MATERIAL FOR THE TASK:

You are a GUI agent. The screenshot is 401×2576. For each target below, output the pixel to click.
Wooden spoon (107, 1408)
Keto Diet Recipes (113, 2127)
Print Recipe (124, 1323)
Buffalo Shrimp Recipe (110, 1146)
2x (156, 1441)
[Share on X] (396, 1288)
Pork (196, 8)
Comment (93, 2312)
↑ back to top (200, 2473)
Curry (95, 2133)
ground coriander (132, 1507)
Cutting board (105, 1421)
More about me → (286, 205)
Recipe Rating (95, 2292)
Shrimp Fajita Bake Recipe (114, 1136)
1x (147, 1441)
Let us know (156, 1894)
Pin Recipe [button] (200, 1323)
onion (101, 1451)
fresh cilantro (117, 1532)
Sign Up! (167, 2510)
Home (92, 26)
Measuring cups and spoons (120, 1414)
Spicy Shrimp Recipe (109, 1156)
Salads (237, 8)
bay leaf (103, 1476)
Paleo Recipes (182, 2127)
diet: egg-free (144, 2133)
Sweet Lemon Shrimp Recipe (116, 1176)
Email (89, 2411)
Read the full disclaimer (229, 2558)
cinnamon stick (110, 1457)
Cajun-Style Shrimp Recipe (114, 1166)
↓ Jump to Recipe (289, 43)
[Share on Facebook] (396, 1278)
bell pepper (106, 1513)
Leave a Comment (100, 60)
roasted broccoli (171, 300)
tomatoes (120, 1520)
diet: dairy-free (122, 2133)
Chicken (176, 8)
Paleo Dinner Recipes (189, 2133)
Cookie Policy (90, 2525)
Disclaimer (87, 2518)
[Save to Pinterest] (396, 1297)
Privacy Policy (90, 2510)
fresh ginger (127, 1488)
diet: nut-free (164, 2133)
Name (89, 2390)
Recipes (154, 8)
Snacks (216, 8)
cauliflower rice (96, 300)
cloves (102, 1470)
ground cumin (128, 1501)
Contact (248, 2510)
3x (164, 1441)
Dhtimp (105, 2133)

ACTION ITEM: Return word for word the lines above from the line with "Recipe Rating (95, 2292)" to the line with "Chicken (176, 8)", including both and leaving out all others.

EXERCISE ANSWER:
Recipe Rating (95, 2292)
Shrimp Fajita Bake Recipe (114, 1136)
1x (147, 1441)
Let us know (156, 1894)
Pin Recipe [button] (200, 1323)
onion (101, 1451)
fresh cilantro (117, 1532)
Sign Up! (167, 2510)
Home (92, 26)
Measuring cups and spoons (120, 1414)
Spicy Shrimp Recipe (109, 1156)
Salads (237, 8)
bay leaf (103, 1476)
Paleo Recipes (182, 2127)
diet: egg-free (144, 2133)
Sweet Lemon Shrimp Recipe (116, 1176)
Email (89, 2411)
Read the full disclaimer (229, 2558)
cinnamon stick (110, 1457)
Cajun-Style Shrimp Recipe (114, 1166)
↓ Jump to Recipe (289, 43)
[Share on Facebook] (396, 1278)
bell pepper (106, 1513)
Leave a Comment (100, 60)
roasted broccoli (171, 300)
tomatoes (120, 1520)
diet: dairy-free (122, 2133)
Chicken (176, 8)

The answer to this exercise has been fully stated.